Yasal çocuk aşılama yükümlülüğüne uymayı reddettikleri için ebeveynlere para cezası ve çocukların okul öncesi eğitiminden dışlanması
https://hudoc.echr.coe.int/tur#{%22itemid%22:[%22002-13213%22]}
Mahkeme içtihatlarına ilişkin Bilgi Notu 250
Nisan 2021
Vavřička ve Diğerleri / Çek Cumhuriyeti [BD] - 47621/13 , 3867/14 , 73094/14 ve diğerleri.
Karar 8.4.2021 [BD]
Madde 8
Madde 8-1
özel hayata saygı
Yasal çocuk aşılama yükümlülüğüne uymayı reddettikleri için ebeveynlere para cezası ve çocukların okul öncesi eğitiminden dışlanması : ihlal yok
Olaylar – Altı başvurudan kaynaklanan dava, çocukları tıp bilimi tarafından iyi bilinen hastalıklara karşı aşılamanın yasal görevi ve buna uymamanın başvuranlar için doğuracağı sonuçlarla ilgilidir. İlk başvuru, okul çağındaki çocuklarına usulüne uygun aşı yaptırmadığı için para cezasına çarptırıldığından şikayet eden bir ebeveyn tarafından kendi adına yapılmıştır . Diğer başvurular, reşit olmayan çocukları adına anaokullarına veya kreşlere kaydolmalarına izin verilmeyen ebeveynler tarafından yapılmıştır.

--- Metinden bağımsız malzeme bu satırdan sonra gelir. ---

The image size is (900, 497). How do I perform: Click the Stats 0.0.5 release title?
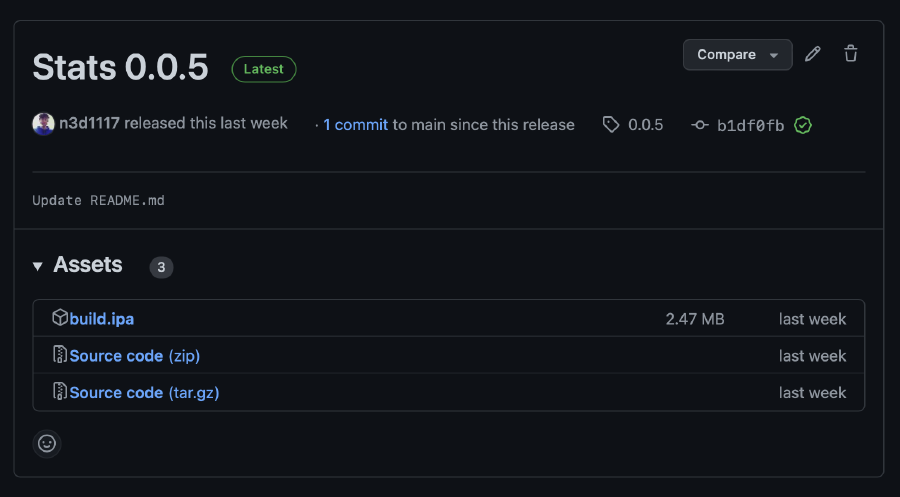(x=120, y=67)
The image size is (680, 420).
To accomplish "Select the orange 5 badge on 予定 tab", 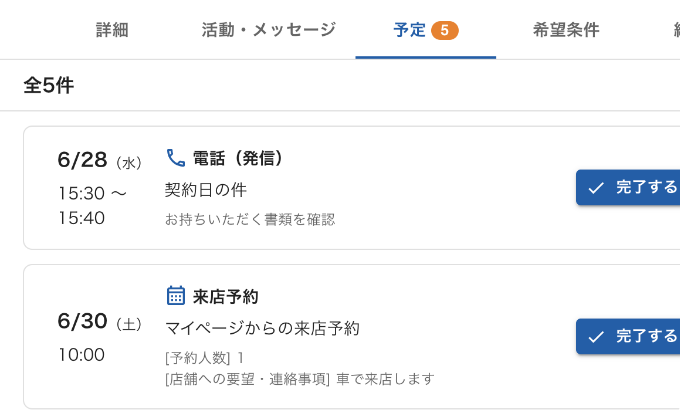I will coord(445,30).
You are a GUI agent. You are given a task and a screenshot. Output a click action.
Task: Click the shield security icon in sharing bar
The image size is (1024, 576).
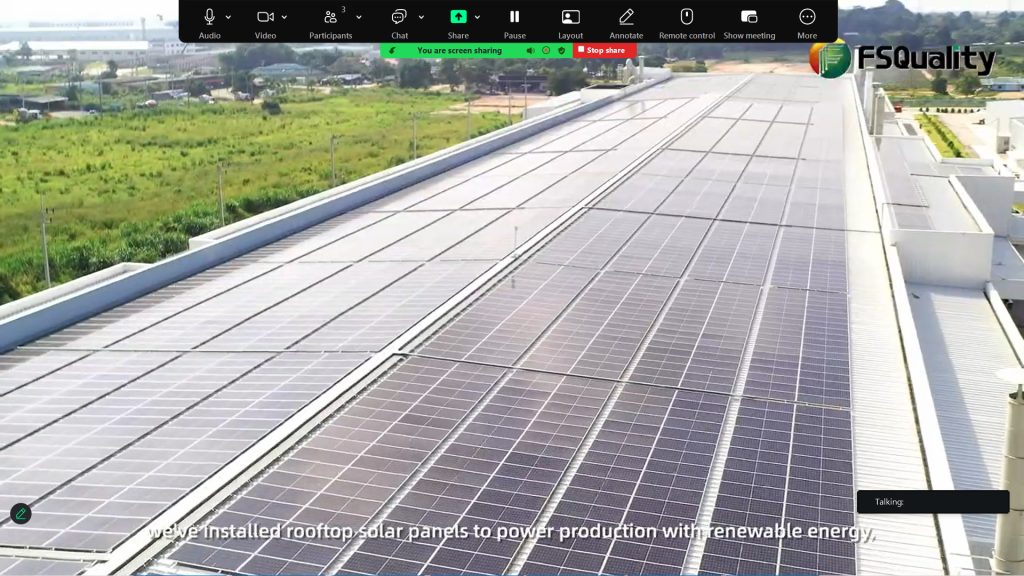pyautogui.click(x=562, y=50)
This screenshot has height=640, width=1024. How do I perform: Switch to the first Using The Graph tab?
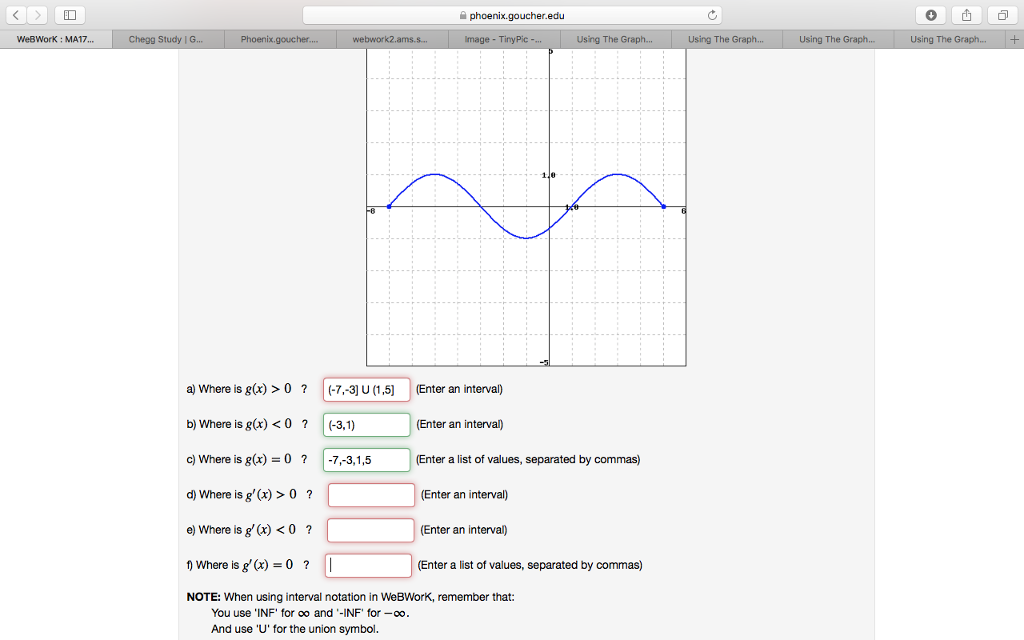(613, 39)
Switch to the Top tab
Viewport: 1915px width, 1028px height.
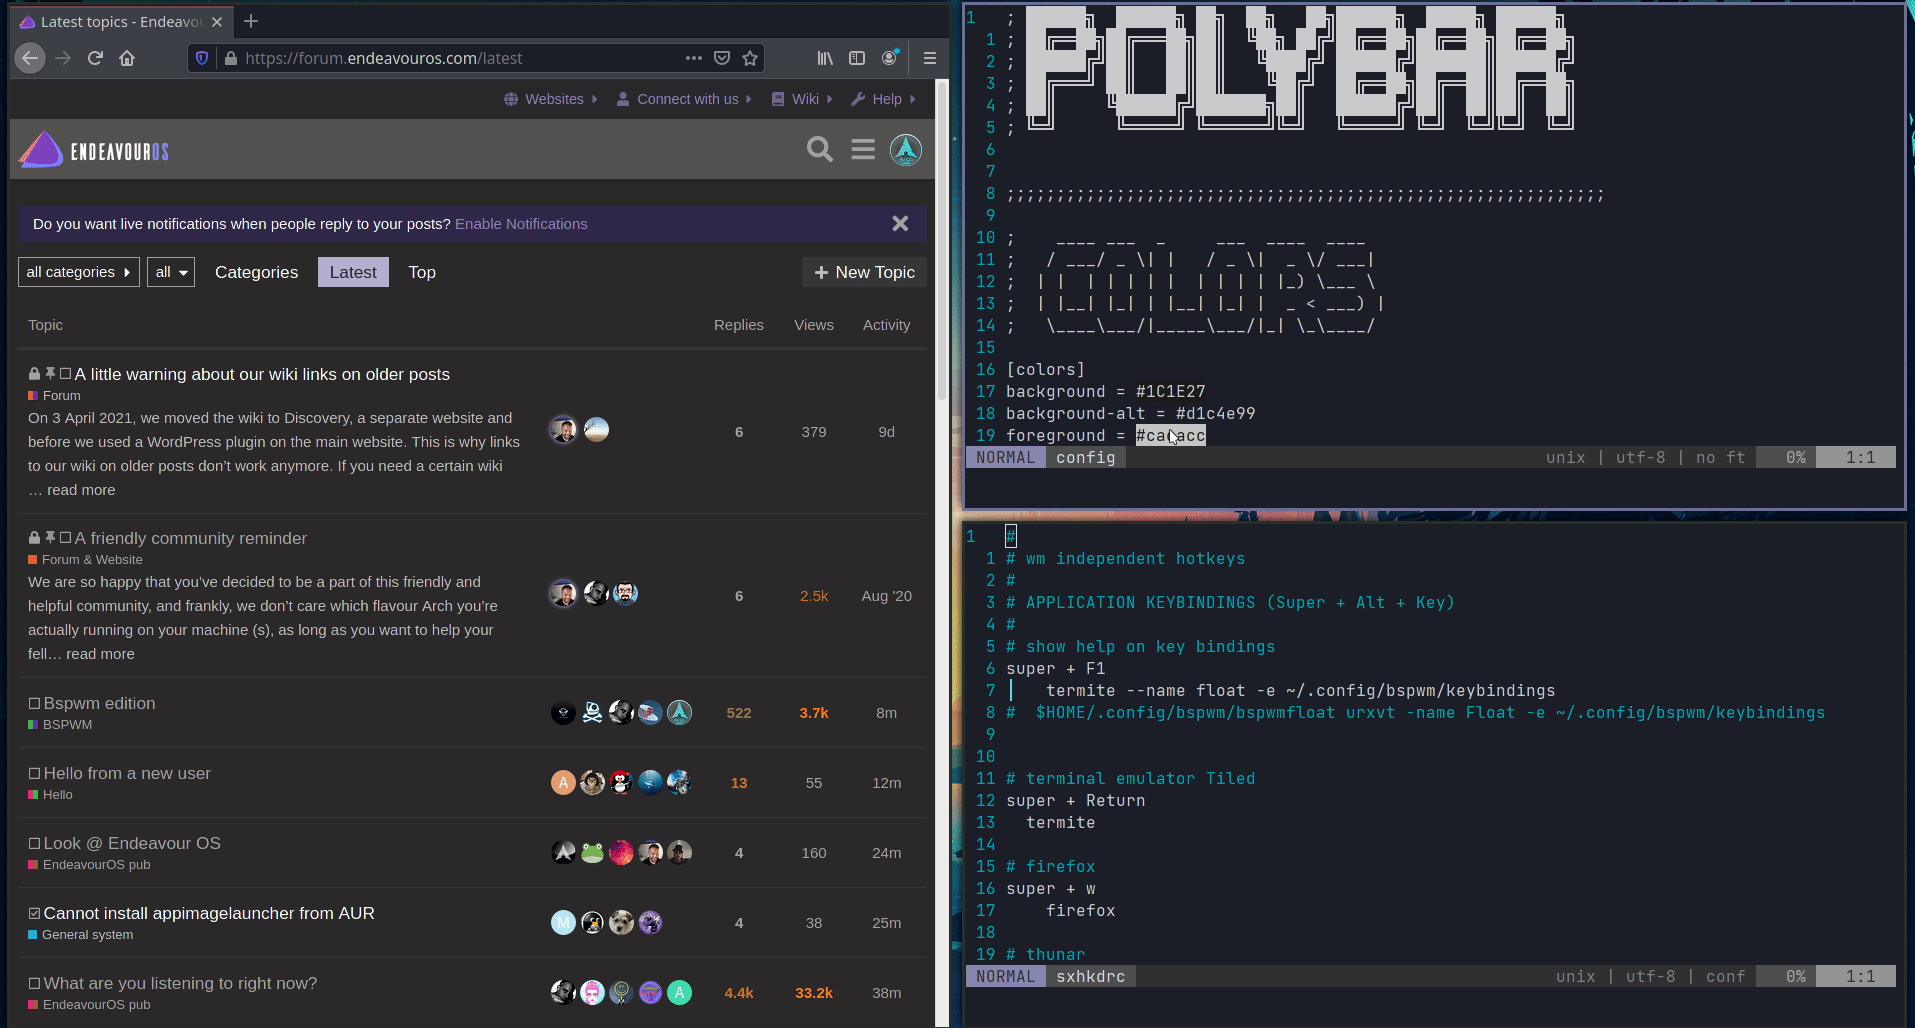point(422,272)
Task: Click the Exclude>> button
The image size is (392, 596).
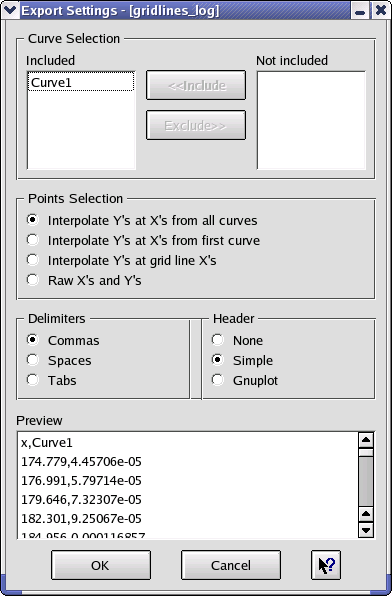Action: pos(196,125)
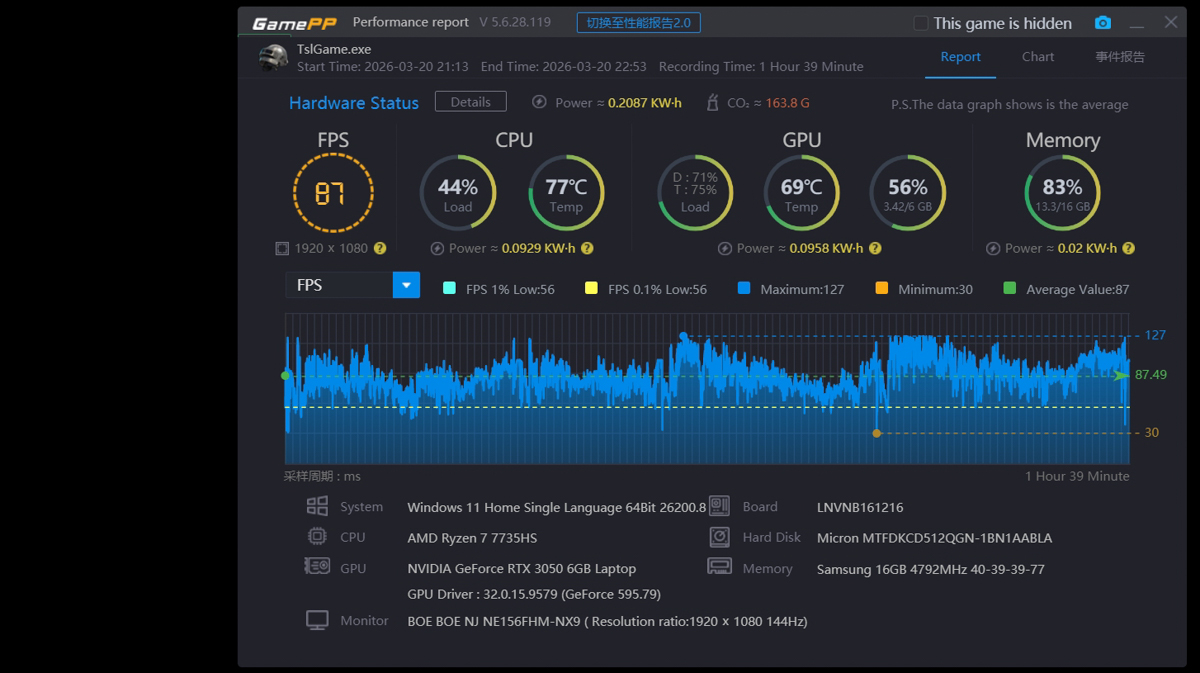The height and width of the screenshot is (673, 1200).
Task: Click the Monitor icon beside BOE display entry
Action: pyautogui.click(x=318, y=619)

Hukuki Değerlendirme – Madde 8: Mahkemenin yerleşik içtihadına göre, zorunlu bir tıbbi müdahale olarak zorunlu aşılama , özel hayata saygı hakkına bir müdahaleydi. İtiraz edilen aşıların hiçbiri yapılmamış olmasına rağmen , aşılama görevi ve buna uyulmamasının doğrudan sonuçları da böyle bir müdahale anlamına geliyordu. Müdahale hukuka uygundur ve başkalarının sağlığını ve haklarını koruma meşru amacını gütmüştür. Mahkeme, başvuranın haklarına müdahalenin demokratik bir toplumda gerekli olup olmadığını değerlendirirken aşağıdaki faktörleri tartmıştır:
(a) Devletin takdir marjı – Aşağıdaki gerekçelerle geniş olduğu görülmüştür:
– ilgili iç hukukta uyum zorla dayatılamayacağından , başvuranların iradesi dışında hiçbir aşı yapılmamıştır veya uygulanamazlardı.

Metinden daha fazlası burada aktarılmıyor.